§ What you will do: Return every line of the records that includes the string "grid".

---*---

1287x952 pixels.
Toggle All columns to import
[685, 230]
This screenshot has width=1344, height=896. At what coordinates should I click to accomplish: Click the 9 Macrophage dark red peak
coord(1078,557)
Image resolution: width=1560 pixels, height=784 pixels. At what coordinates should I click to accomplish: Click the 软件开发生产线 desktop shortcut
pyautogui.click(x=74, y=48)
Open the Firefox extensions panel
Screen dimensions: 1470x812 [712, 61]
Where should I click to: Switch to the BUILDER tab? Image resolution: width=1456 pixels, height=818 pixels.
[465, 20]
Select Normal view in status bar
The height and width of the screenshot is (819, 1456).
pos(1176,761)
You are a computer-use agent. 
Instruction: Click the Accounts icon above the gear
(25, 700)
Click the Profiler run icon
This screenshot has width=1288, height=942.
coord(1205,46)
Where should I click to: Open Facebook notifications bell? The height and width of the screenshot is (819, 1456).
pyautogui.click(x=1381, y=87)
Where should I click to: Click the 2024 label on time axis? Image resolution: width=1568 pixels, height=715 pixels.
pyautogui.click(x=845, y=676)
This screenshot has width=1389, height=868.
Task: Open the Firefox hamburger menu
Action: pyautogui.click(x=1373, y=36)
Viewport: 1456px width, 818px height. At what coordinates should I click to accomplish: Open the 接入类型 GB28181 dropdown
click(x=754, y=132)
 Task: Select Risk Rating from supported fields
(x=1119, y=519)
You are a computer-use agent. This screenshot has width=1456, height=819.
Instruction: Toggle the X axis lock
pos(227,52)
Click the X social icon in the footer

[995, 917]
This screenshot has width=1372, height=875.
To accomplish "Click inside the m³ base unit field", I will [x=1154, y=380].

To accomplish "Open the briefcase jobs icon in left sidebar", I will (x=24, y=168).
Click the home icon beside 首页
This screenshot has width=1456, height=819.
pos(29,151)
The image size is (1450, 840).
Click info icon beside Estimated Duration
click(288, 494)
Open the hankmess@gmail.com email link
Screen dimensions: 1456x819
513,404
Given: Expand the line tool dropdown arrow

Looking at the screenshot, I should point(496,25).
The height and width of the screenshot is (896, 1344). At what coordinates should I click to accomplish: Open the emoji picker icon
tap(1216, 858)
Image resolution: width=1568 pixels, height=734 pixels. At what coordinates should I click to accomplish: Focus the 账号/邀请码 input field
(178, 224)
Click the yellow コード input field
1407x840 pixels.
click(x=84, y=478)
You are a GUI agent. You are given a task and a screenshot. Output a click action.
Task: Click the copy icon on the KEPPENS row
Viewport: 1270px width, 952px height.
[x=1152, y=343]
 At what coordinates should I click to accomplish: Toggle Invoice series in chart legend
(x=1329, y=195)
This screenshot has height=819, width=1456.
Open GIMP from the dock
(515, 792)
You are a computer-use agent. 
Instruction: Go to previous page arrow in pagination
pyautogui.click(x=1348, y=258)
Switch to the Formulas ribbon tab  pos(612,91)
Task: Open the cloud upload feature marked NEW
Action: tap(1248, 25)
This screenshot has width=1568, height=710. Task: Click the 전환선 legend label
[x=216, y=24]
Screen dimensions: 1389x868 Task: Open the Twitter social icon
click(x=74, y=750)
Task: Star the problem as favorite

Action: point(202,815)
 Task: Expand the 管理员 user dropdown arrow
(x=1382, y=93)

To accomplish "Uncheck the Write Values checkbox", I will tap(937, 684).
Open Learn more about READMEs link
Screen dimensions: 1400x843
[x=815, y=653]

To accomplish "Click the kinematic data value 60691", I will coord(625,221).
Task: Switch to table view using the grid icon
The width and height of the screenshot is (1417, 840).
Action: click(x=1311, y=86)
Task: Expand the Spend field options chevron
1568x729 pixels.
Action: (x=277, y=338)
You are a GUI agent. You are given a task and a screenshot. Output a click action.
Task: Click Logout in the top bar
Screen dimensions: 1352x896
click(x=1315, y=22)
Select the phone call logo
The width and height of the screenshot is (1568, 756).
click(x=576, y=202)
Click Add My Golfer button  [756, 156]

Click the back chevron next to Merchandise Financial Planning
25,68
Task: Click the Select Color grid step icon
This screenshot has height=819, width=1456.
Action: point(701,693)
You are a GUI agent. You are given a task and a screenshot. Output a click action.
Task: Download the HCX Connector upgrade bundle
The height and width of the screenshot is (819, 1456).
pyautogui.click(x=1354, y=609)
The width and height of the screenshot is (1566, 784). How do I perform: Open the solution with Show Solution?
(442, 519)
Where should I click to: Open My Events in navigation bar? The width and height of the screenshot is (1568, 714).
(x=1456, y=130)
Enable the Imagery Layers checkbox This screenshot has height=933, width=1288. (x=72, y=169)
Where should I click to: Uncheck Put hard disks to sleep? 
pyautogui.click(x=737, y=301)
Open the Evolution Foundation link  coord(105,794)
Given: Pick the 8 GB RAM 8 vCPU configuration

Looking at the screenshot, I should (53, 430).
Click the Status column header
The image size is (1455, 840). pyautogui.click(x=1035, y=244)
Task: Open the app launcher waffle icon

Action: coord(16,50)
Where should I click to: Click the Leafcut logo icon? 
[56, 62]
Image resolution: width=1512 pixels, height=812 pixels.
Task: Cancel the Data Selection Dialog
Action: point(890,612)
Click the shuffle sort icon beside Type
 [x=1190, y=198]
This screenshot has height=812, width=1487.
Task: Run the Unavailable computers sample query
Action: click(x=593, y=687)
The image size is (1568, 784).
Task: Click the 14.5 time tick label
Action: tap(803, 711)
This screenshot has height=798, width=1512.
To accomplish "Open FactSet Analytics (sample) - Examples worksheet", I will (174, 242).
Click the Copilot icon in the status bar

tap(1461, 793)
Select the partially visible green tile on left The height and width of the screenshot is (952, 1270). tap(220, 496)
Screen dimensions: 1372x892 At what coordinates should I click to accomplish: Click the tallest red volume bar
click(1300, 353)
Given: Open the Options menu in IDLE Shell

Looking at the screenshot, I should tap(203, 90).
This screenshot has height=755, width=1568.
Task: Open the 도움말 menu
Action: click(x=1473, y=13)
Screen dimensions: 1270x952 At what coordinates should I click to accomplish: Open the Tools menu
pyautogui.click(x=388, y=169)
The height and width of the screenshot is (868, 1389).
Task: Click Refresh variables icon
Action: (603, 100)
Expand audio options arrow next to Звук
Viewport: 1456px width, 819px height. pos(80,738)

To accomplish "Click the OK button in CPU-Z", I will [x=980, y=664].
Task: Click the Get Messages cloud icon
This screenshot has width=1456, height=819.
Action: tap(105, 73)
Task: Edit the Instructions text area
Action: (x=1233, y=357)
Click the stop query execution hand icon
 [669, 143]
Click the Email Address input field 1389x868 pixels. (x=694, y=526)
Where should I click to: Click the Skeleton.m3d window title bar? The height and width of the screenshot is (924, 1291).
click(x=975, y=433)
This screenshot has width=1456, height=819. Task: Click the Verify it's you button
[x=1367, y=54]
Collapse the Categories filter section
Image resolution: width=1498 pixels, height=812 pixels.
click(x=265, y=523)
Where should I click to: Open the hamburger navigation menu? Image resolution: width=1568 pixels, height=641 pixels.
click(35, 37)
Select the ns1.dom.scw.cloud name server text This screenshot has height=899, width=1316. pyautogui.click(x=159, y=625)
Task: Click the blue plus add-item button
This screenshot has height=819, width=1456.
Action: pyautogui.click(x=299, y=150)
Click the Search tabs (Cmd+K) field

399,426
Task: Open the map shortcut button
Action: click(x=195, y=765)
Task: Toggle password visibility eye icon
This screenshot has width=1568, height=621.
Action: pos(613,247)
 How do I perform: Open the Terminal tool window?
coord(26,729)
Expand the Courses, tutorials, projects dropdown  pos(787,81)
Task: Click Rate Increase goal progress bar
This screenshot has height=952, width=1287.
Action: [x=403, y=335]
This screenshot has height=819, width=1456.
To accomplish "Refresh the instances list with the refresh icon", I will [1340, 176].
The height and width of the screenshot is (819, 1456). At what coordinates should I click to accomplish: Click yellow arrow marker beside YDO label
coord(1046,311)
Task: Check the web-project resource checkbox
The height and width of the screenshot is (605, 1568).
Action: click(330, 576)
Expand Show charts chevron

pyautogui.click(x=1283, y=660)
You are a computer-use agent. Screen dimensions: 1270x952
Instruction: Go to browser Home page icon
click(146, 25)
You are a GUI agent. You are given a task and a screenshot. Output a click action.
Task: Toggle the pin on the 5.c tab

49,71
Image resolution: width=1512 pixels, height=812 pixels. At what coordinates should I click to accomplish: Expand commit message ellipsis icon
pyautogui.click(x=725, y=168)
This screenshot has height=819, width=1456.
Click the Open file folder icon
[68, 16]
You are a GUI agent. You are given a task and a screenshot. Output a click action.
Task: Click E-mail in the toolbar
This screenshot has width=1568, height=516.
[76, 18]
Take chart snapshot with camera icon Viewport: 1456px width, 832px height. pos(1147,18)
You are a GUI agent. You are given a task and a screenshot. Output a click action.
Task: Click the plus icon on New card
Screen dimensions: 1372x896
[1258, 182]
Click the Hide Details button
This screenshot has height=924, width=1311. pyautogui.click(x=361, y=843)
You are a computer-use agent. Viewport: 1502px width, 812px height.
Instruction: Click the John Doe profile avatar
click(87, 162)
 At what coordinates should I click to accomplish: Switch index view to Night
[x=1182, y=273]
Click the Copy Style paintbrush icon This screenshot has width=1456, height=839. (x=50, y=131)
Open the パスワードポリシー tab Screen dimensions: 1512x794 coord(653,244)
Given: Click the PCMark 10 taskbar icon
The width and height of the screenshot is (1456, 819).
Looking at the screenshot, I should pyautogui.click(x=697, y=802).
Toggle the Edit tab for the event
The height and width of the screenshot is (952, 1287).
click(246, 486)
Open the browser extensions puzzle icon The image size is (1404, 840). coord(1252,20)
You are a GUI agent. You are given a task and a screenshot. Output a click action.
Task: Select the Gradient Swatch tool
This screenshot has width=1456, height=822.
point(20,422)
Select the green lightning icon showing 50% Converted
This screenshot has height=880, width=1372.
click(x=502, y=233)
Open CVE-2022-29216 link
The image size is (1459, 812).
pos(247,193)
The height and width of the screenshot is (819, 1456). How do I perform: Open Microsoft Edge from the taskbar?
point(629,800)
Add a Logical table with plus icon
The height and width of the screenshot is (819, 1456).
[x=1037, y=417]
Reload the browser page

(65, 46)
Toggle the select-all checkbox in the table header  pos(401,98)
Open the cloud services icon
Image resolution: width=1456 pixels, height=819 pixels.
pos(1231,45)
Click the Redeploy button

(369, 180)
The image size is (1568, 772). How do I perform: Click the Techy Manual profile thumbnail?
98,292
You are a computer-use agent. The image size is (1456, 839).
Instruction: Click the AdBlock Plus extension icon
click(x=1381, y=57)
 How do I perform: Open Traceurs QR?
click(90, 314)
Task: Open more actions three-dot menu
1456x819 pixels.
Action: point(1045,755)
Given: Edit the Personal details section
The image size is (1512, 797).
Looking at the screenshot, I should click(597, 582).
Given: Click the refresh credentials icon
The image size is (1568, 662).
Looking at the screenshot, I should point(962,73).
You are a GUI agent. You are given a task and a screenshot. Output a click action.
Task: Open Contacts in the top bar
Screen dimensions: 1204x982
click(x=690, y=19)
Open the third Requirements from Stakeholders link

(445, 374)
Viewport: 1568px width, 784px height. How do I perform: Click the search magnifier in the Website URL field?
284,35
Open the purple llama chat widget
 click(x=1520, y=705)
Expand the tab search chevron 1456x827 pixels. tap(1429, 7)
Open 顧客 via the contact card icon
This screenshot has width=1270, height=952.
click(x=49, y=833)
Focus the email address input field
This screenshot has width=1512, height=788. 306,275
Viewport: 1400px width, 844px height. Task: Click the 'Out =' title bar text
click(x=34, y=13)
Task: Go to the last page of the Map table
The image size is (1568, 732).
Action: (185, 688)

---*---

§ Task response:
Task: Switch to table view using the grid icon
Task: Click the Select Color grid step icon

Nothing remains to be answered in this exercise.